Signatário da Carta em Defesa da Democracia, o economista e ex-diretor do Banco Central (BC) Alexandre Schwartsman afirmou ao Estadão/Broadcast que o documento visa bloquear possíveis reações autoritárias ao resultado das eleições deste ano, e descartou qualquer viés partidário. Criado na Faculdade de Direito do Largo de São Francisco, da Universidade de São Paulo (USP), o manifesto já conta com mais de três mil assinaturas, entre empresários, juristas, profissionais do mercado financeiro, políticos, professores e personalidades.
De acordo com Schwartsman, o objetivo de quem contesta o processo eleitoral do País é tentar uma “solução de força”, semelhante ao ataque ao Capitólio realizado por apoiadores do ex-presidente dos Estados Unidos Donald Trump em 2021, na certificação da vitória de Joe Biden.

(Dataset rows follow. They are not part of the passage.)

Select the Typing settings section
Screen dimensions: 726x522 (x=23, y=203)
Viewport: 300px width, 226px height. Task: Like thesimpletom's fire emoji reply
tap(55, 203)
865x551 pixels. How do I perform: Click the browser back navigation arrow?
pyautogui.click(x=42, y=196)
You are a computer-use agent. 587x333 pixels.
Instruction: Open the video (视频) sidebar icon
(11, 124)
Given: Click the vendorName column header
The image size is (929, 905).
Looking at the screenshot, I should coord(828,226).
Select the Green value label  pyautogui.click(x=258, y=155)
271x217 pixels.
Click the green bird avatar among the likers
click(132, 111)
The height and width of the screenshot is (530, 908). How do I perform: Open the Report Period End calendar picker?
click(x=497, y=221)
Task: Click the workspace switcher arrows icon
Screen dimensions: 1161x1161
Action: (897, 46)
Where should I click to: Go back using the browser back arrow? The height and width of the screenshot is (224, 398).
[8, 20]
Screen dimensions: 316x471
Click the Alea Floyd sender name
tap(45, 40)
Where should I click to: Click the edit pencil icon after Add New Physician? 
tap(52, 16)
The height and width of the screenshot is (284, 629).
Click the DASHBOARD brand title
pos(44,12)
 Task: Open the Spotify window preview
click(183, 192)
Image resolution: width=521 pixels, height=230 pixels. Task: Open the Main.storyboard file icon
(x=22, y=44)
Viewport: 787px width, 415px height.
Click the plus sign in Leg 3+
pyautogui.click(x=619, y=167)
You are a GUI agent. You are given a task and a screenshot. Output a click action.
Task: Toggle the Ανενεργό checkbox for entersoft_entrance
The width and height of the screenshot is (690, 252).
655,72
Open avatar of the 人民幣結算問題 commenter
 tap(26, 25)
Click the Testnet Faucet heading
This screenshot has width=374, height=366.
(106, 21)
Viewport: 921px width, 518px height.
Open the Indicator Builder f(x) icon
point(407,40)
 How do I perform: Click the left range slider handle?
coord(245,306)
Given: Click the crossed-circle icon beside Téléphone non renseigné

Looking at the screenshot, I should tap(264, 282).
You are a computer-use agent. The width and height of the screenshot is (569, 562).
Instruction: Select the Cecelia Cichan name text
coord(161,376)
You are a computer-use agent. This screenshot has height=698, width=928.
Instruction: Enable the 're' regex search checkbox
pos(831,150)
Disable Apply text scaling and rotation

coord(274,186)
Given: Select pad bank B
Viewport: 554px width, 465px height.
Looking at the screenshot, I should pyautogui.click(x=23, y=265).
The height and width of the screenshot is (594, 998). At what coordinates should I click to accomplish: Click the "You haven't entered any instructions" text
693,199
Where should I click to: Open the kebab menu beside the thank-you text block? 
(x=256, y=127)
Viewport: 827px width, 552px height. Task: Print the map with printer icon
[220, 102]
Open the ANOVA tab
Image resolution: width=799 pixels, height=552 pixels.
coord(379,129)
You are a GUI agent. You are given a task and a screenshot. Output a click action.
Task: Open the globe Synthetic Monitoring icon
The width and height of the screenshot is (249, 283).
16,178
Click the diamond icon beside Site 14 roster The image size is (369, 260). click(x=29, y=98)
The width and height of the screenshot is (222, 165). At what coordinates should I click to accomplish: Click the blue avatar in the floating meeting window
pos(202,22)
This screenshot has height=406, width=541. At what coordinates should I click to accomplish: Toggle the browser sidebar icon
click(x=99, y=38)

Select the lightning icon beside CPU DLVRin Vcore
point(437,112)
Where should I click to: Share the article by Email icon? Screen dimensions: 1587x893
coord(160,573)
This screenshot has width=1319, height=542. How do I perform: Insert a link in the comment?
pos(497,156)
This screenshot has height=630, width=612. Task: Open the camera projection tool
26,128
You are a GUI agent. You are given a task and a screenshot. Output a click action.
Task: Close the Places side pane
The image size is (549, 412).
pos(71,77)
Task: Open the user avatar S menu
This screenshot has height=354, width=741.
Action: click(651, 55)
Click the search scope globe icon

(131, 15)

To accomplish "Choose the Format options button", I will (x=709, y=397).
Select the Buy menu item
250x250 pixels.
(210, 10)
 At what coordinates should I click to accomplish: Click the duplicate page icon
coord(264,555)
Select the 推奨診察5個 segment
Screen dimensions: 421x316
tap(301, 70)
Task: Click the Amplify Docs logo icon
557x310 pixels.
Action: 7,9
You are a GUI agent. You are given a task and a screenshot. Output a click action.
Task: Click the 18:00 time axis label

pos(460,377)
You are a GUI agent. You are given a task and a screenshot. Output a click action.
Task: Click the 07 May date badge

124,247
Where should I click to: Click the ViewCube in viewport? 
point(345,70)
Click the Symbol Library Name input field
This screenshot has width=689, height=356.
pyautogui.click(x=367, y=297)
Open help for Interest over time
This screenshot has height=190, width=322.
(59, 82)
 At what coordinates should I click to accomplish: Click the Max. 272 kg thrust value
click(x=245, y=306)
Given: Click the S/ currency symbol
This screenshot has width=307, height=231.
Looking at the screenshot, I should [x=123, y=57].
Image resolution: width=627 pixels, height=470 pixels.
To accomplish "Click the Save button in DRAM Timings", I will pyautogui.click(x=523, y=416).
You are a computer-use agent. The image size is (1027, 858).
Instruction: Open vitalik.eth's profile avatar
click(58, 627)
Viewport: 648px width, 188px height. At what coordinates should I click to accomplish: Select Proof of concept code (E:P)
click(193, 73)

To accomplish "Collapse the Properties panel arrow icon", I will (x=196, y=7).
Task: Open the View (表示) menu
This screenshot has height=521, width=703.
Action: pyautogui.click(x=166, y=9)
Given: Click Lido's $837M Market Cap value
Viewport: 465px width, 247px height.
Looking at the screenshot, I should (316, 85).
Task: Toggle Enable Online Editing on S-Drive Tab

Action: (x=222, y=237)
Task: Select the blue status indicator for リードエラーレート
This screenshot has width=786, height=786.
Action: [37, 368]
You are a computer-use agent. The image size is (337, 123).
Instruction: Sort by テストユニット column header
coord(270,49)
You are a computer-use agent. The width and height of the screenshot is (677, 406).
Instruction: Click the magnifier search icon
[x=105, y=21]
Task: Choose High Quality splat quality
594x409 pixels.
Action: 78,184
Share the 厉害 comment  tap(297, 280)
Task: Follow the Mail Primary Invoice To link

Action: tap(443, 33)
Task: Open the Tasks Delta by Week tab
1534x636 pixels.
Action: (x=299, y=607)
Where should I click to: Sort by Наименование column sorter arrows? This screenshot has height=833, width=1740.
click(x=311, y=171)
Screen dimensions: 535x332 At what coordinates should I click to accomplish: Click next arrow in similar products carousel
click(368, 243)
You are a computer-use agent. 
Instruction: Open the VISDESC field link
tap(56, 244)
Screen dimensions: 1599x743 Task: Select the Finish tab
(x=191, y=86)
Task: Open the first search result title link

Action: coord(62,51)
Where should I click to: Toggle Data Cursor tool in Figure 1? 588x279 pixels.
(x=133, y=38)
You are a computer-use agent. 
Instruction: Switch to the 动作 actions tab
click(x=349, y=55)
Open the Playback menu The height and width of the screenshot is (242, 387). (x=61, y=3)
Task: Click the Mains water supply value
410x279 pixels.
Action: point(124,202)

O economista reconhece um risco real à democracia no Brasil, e exalta o significado da carta em um ambiente como esse.
Leia abaixo os principais trechos da entrevista
Qual é a importância da Carta em Defesa da Democracia no atual contexto do País, com assinaturas das principais lideranças empresariais, do mercado financeiro, artístico e jurídico?
Ela é de um simbolismo importante porque engloba grupos muito distintos dentro do espectro político nacional. Temos pessoas ligadas a diferentes partidos, e todas elas se manifestam a favor do regime democrático. Como simbolismo, é extremamente importante. Fico feliz que a sociedade civil se manifeste a esse respeito e que ainda tenha essa gente preparada para defender a democracia. Se seguíssemos em silêncio, eu realmente ficaria muito preocupado.
O receio de que o documento tivesse um viés partidário causou alguma discordância entre os signatários?
Eu não estive próximo da formulação da carta, mas minha impressão é que não houve maiores preocupações com a questão de ser visto como apoio a X ou Y. Tem um objetivo que transcende essa discussão, no qual esses grupos concordam, que a democracia é um valor em si e que precisamos preservá-la. Foi difícil de conseguir e é difícil de manter. Não é uma manifestação do PT porque o Lula está bem nas pesquisas, do PSDB ou do MDB. É algo que perpassa partidos políticos, interesses, visões de mundo e visões econômicas. É uma frente unida na defesa da democracia, dizendo que queremos jogar dentro do marco do regime democrático.
Existe o temor de uma reação semelhante ao ataque ao Capitólio dos Estados Unidos após o resultado das eleições?
A falta de originalidade do roteiro que está sendo feito é extraordinária. Vemos exatamente qual é o ponto final em que os inimigos da democracia querem chegar, e parece algo nessa linha, de lançar dúvida sobre o processo eleitoral e tentar uma solução de força caso o presidente perca a eleição, como parece provável neste momento. Nesse sentido, é importante mostrarmos: “aqui não”. Esse manifesto é para bloquear isso. Até no campo que não vê a menor graça no Lula, e me incluo nele. Mas não é questão de eleger ou não o Lula. É questão de manter o regime democrático.
Caso ocorra essa tentativa de uma ‘solução de força’, o senhor acha que nossas instituições reagiriam da mesma forma que as dos EUA, para conter esse avanço?
Espero que sim, mas, se eu falasse que tenho certeza, obviamente estaria mentindo. Se me fizesse essa pergunta há três anos, eu falaria “claro que sim”. Hoje, tenho minhas dúvidas. O mais provável é uma transição pacífica, sem as Forças Armadas embarcarem em uma aventura autoritária, mas há uma probabilidade não desprezível de alguma coisa acontecer. Quanto? Não faço ideia. Mas o fato de eu e várias pessoas hesitarmos em dizer que “em hipótese alguma as Forças Armadas participarão de uma aventura” já é um termômetro de um receio quanto à estabilidade institucional do País.
Existe, então, um risco real à democracia no Brasil?
Algum risco existe. Se não existisse, a gente não precisaria ter feito essa manifestação. Ela também é um sintoma desse tipo de percepção.